Zoe Francis brought the songs of Blossom Dearie to Crazy Coqs in her new show, Blossom Time. Leon Nock revelled in the top-line entertainment

A hundred years ago give or take (1921 but who’s counting) the Schubert brothers, J.J. and Lee, amassed a young fortune producing the show Blossom Time (music: Sigmund Romberg, lyrics: Dorothy Donnelly) initially on Broadway and then sending out six road companies.

Being the Schuberts, the scenery and costumes were on the utility side of lavish but that didn’t prevent the good burghers of Upper Sandusky and Kalamazoo flocking to the box office because what they craved was precisely what Blossom Time delivered: pure entertainment, which is precisely what the Schubert’s Blossom Time has in common with the Blossom Time that Zoe Francis (pictured right) laid on the good burghers of Crazy Coqs on 21 February.

That entertainment factor is, of course, the only thing the two have in common; the Blossom Time to which the Schuberts devoted six permanent road companies was an operetta based loosely on the love life of Franz Schubert, no relation, whilst the Blossom Time Zoe Francis set before the Crazy Coqs comprised 14 songs associated with the late Blossom Dearie at least half a dozen of which have their own pages in the Great American Songbook.

Because taste is her middle name the evening reeked with class and style. The four performers, Zoe, vocals, Jim Mullen, guitar, Barry Green, piano, and Mick Hutton, bass, were as polished as Fred Astaire’s tap shoes and as solid as the case against Hitler. Jim, who happens to be married to Zoe, needs no introduction given that he enjoys the long-standing admiration and respect of jazz buffs but Zoe has been woefully under exposed to the connoisseurs out there; there are too many female vocalists working the same side of the street but all with higher profiles and lower standards (let’s hear it for hype) which makes Zoe something of a breath of spring on the jazz, supper club, cabaret scene, a great interpreter of the Great American Songbook albeit with her own spin on the standards.

Around my house the Great American Songbook is bedside reading and I tend to get a tad antsy if – as Zoe did here – someone walks through an intense number like Lonely Town or takes something like The Lies Of Handsome Men at too fast a clip but these are minor beefs (and she was, after all, Xeroxing Blossom) when set against what she did right.

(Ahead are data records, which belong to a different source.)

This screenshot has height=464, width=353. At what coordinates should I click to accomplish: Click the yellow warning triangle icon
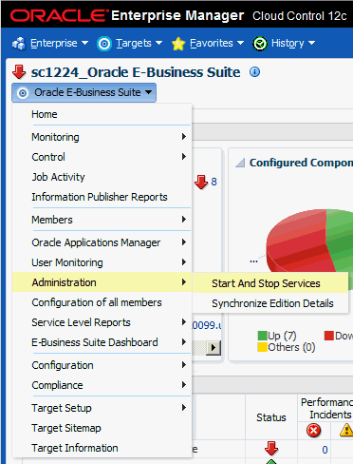pos(346,430)
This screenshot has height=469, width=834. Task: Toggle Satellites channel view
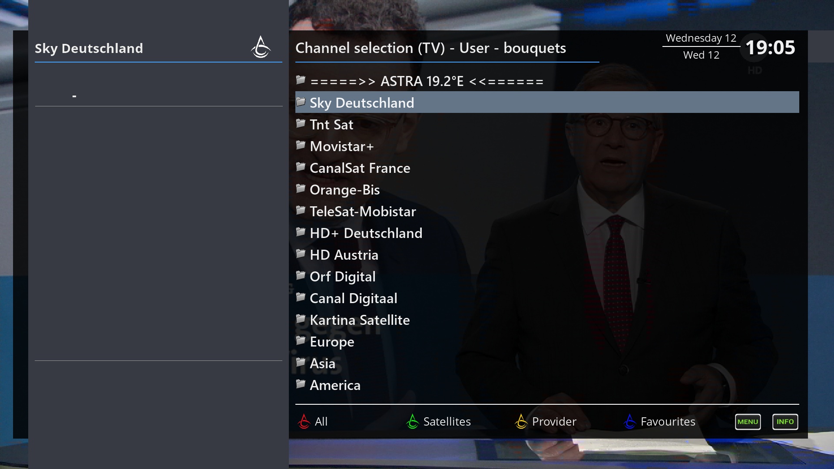pyautogui.click(x=447, y=421)
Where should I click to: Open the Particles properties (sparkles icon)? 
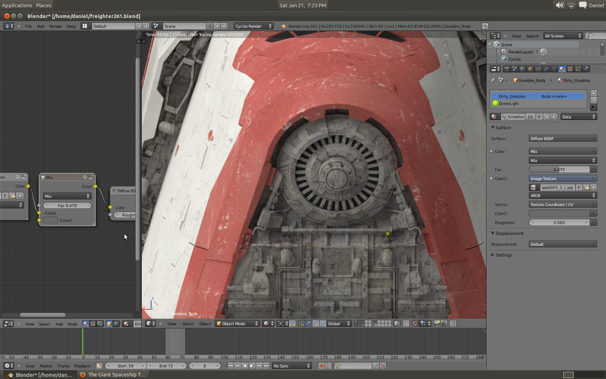click(578, 69)
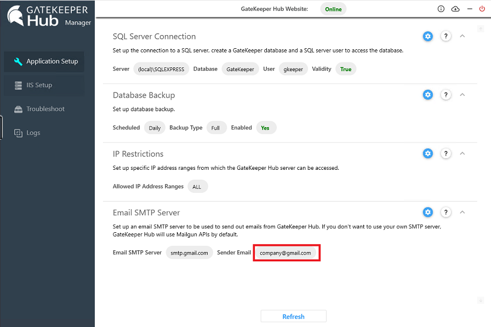The height and width of the screenshot is (327, 491).
Task: Click the Validity True indicator
Action: [345, 70]
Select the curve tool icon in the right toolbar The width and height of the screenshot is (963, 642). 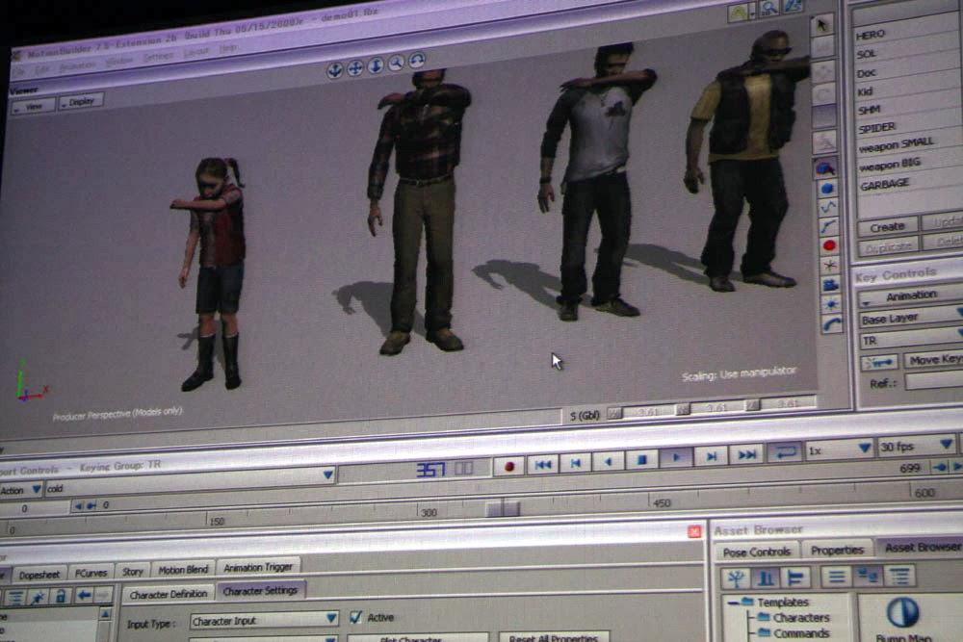click(828, 207)
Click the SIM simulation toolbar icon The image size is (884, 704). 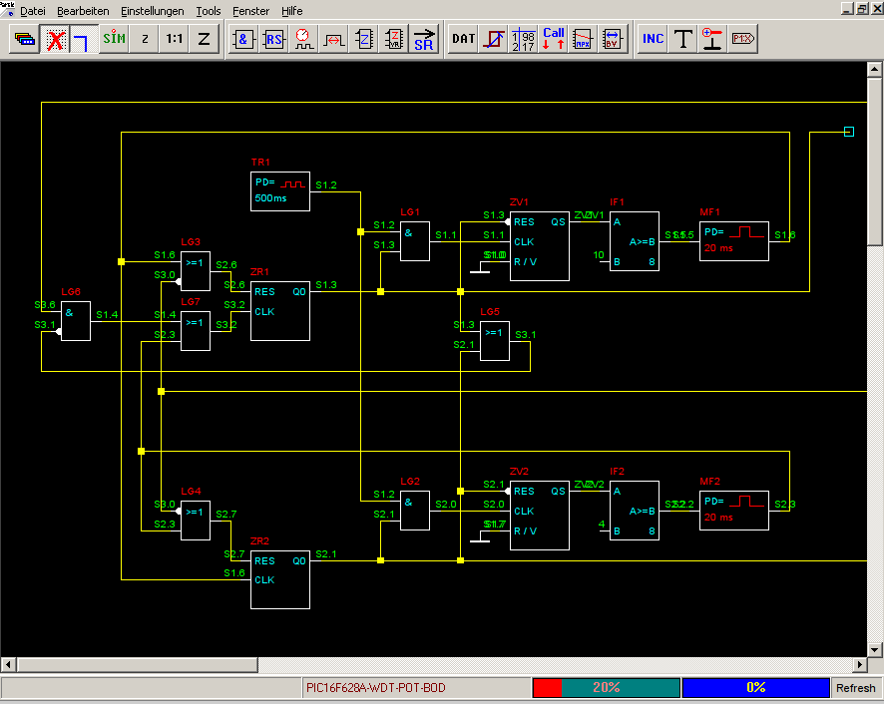point(115,39)
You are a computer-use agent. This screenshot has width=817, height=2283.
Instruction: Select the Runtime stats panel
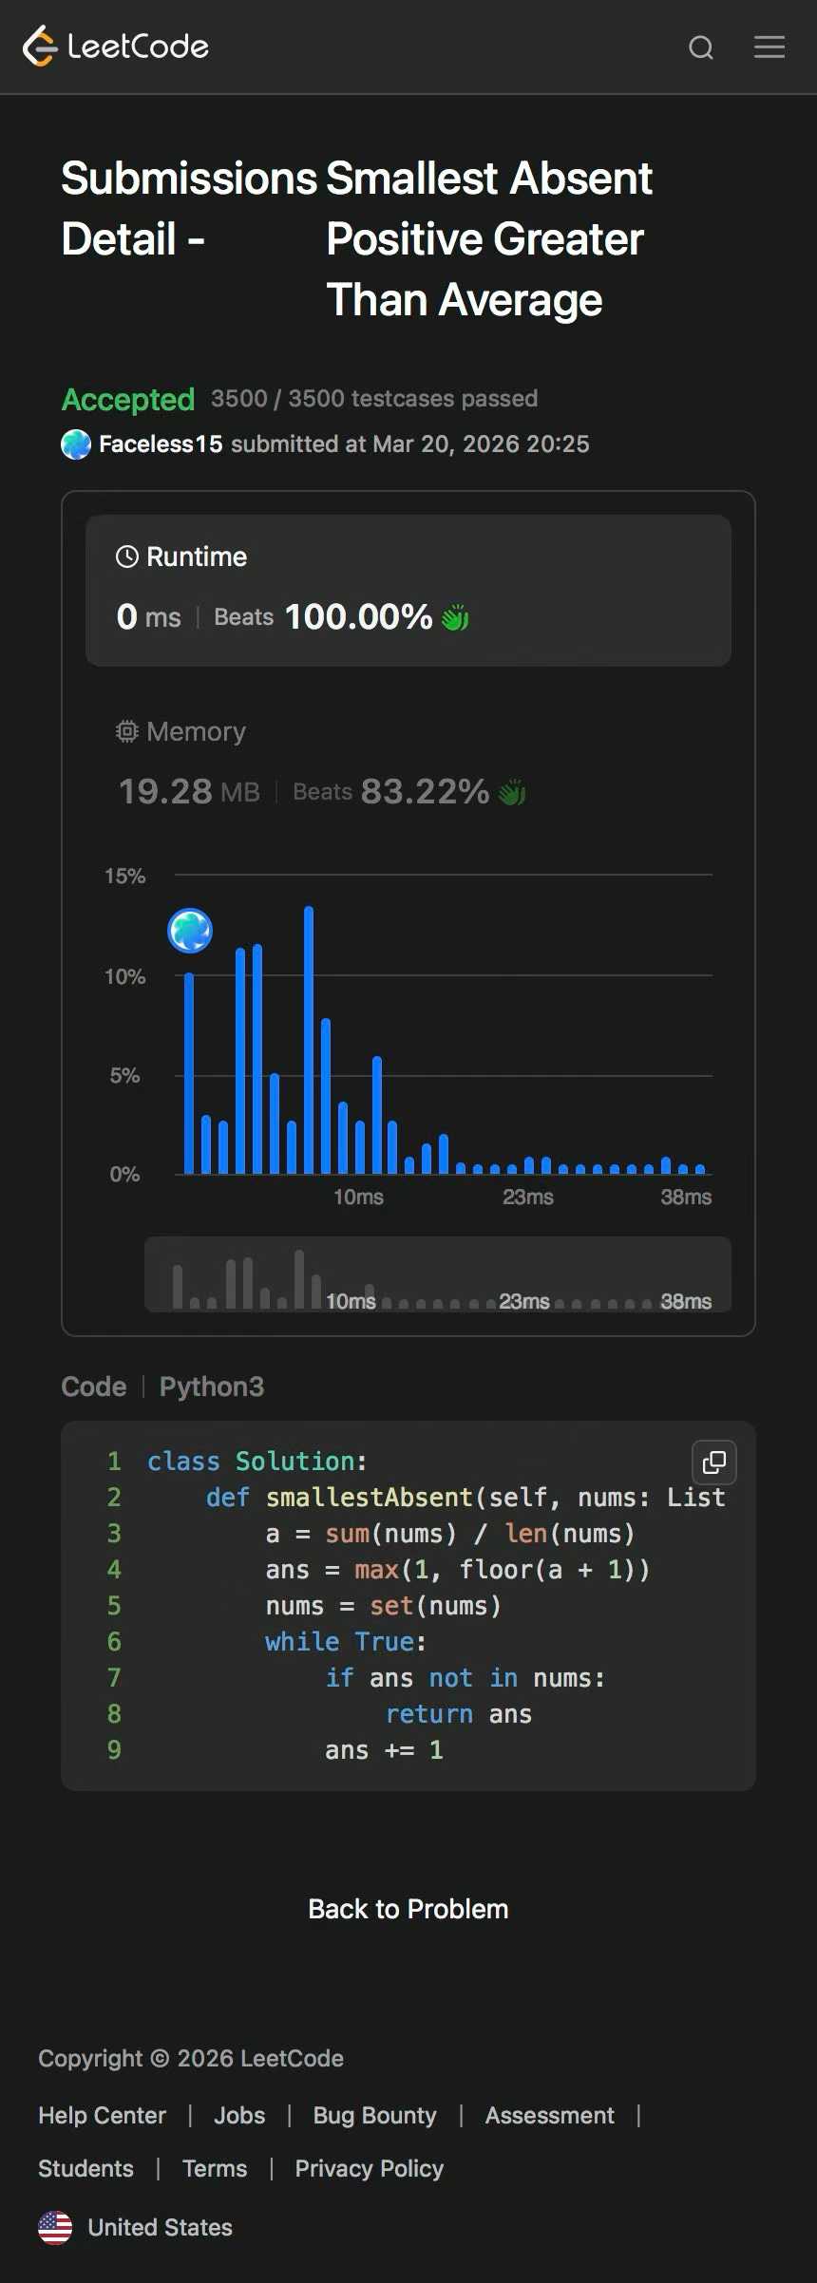click(x=409, y=590)
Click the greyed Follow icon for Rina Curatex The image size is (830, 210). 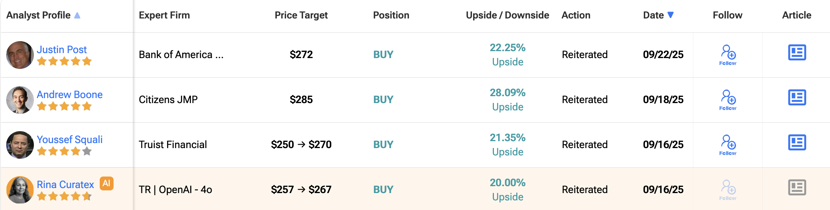pyautogui.click(x=728, y=190)
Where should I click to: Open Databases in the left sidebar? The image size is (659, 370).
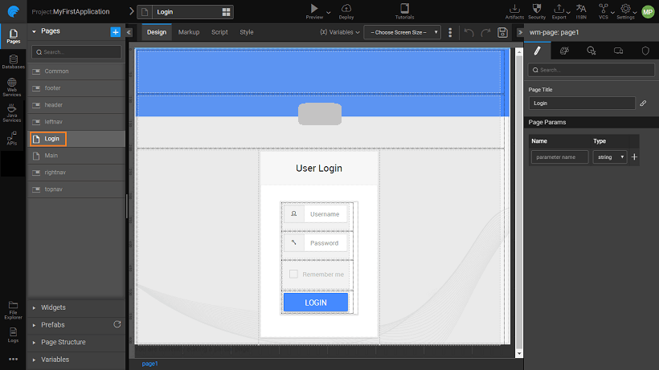(x=13, y=62)
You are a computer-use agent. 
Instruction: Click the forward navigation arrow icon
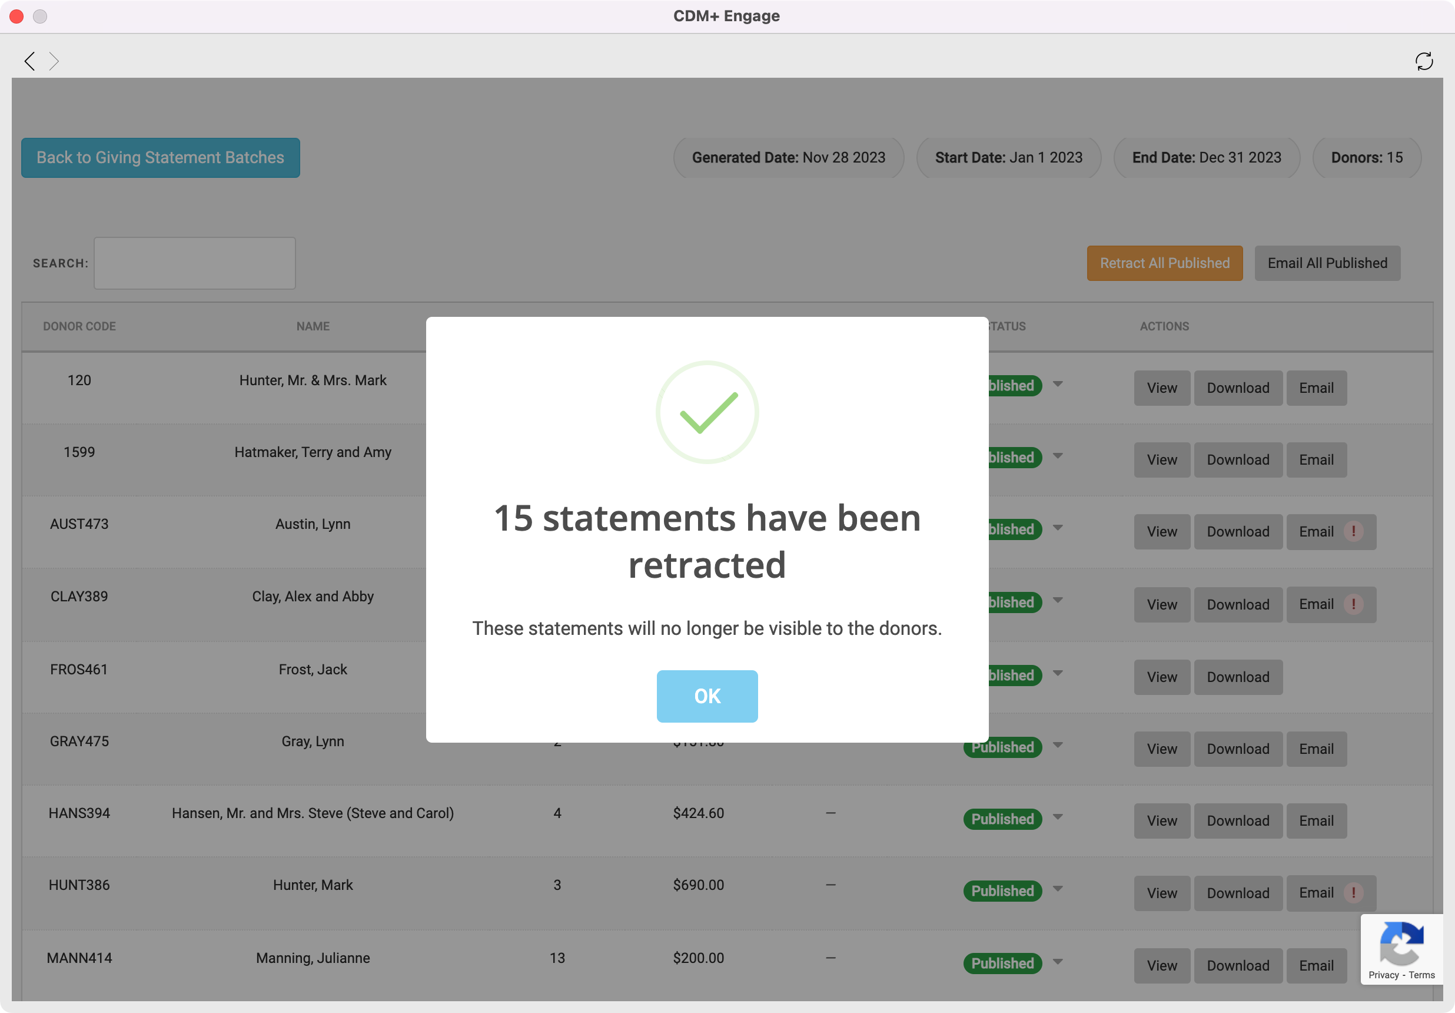coord(54,61)
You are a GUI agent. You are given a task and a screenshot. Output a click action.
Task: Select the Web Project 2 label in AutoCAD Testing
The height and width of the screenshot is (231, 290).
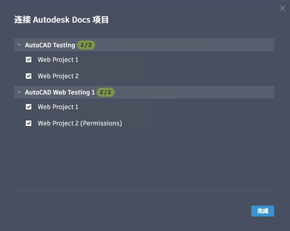(x=58, y=76)
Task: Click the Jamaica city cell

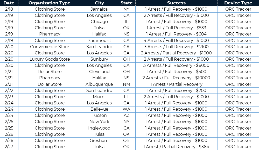Action: tap(99, 9)
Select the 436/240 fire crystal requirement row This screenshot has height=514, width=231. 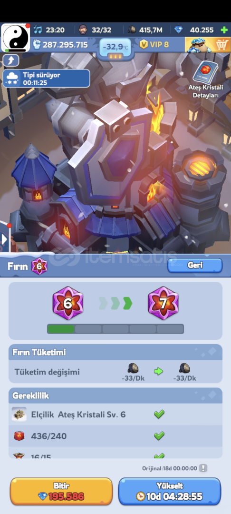tap(115, 436)
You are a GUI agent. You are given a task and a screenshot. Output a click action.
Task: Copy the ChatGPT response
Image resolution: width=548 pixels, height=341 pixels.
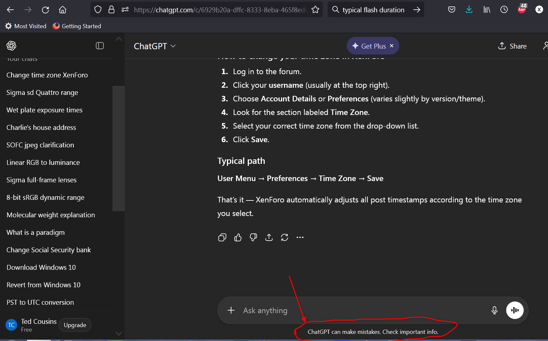pos(222,237)
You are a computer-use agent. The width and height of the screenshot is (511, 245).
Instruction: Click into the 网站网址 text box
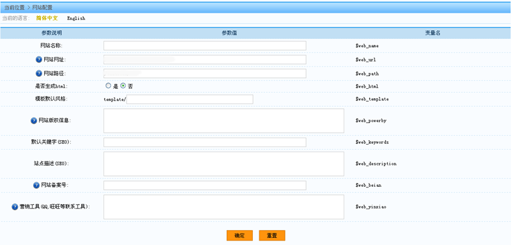(x=205, y=59)
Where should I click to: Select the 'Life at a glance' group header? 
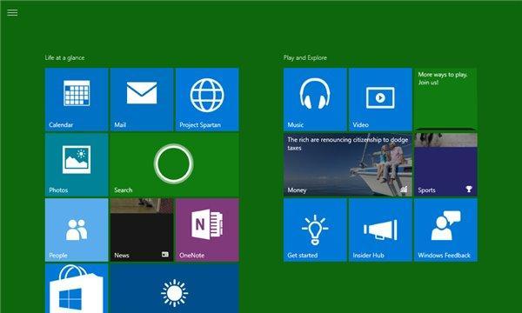coord(65,57)
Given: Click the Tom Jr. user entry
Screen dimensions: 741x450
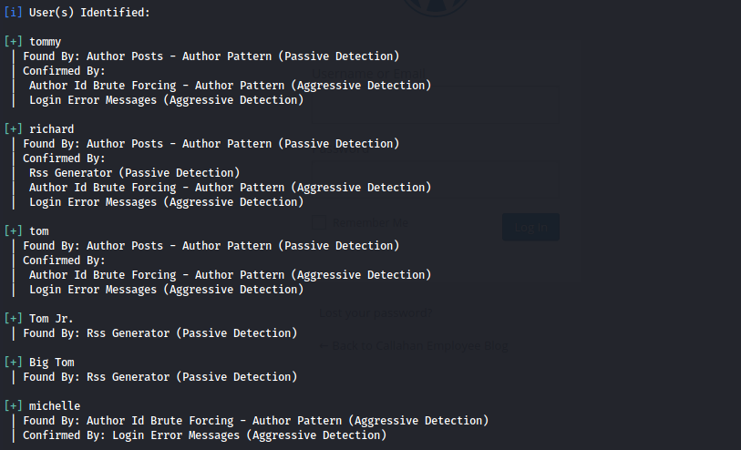Looking at the screenshot, I should point(51,319).
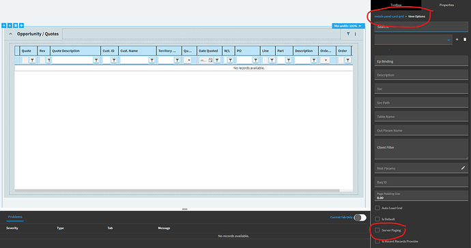
Task: Check the Auto Load Grid option
Action: coord(377,208)
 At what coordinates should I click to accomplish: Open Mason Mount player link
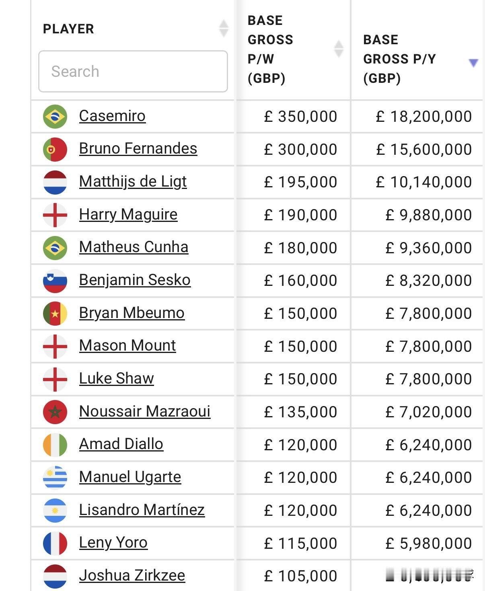[x=127, y=345]
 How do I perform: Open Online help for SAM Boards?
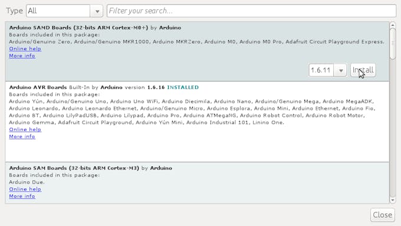[25, 189]
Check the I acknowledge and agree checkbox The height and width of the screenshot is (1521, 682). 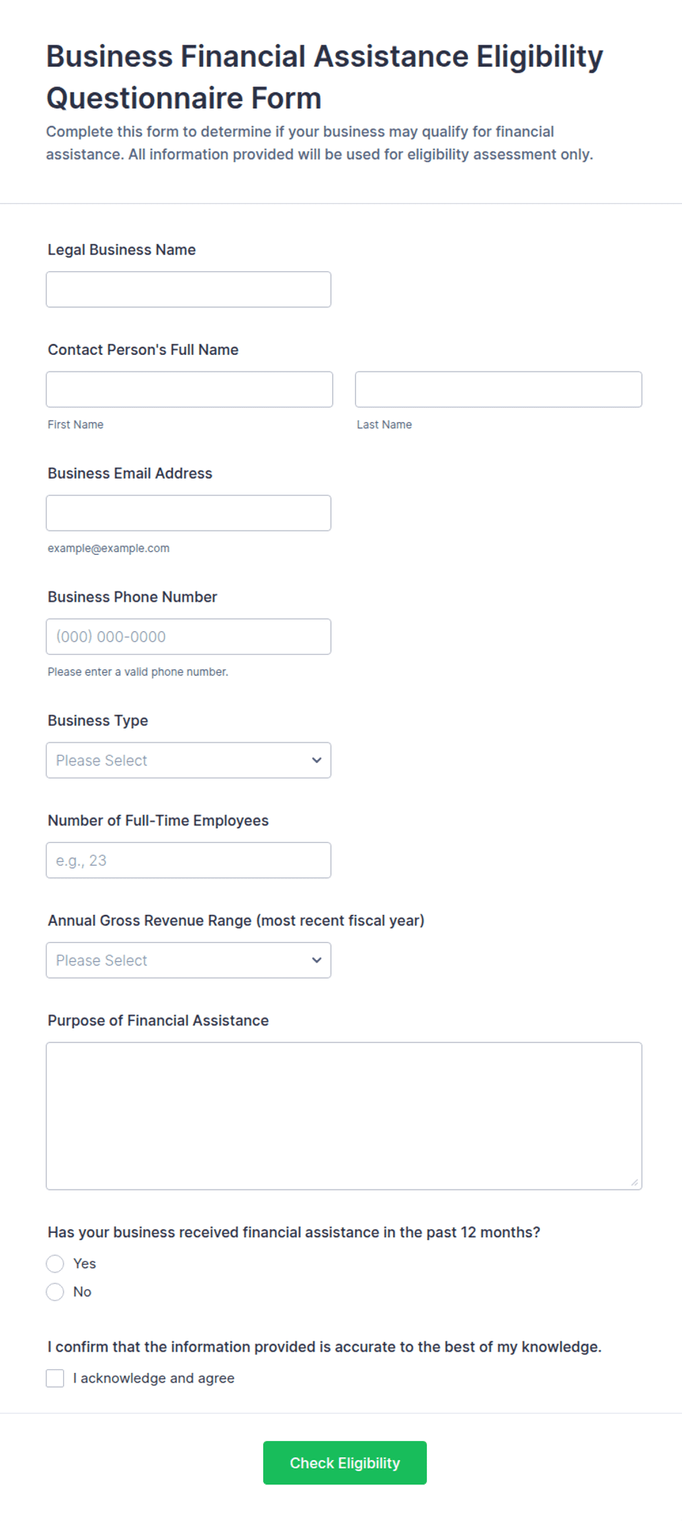coord(55,1378)
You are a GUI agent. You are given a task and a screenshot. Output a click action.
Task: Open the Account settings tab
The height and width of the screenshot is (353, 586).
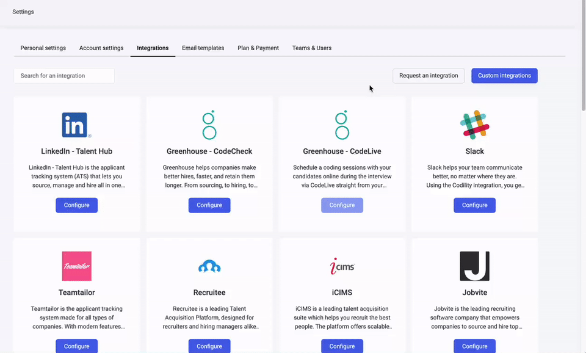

First off, she knows that back in the day the writers often threw in a bonus in the shape of a verse that served to set up the 32 bars that were the main event and at Crazy Coqs she laid four on us (ironically Carolyn Leigh wrote a tasty verse for When In Rome, Zoe’s first number, but we didn’t get to hear it). On the other hand she hit every one of Irving Caesar’s internal rhymes on the verse of Tea For Two and for that she can be forgiven anything. That’s the one where every vocalist and his Uncle Max sings "… darling this placis a lovers oasis where life’s weary chasis …" Mercifully, Zoe reads it correctly as "… darling this place, is a lovers oasis, where life’s weary chase is unknown". See, you’re not supposed to notice the rhyme - the clue is in the word "internal".

When I was extracting the last full measure of thousand island dressing from my salad days, vocalists – male, female, groups – used to stand centre stage and just … sing – then, alas, they discovered their inner Mexican Jumping Bean and any meaning the song had went out the window. Zoe Francis restores the vocalist to her/his/their rightful place centre stage just to one side of the lyric. Hallelujah.

By the time you read this the gig at Crazy Coqs will be lost in the ether but nil desperandum, its drift has been preserved on CD with the same four performers and almost (My Attorney Bernie has been replaced by Once Upon A Summertime) the same programme, and a new title, Remembering Blossom Dearie.

Do yourself a favour, get hold of a copy and wallow in top-of-the-line entertainment.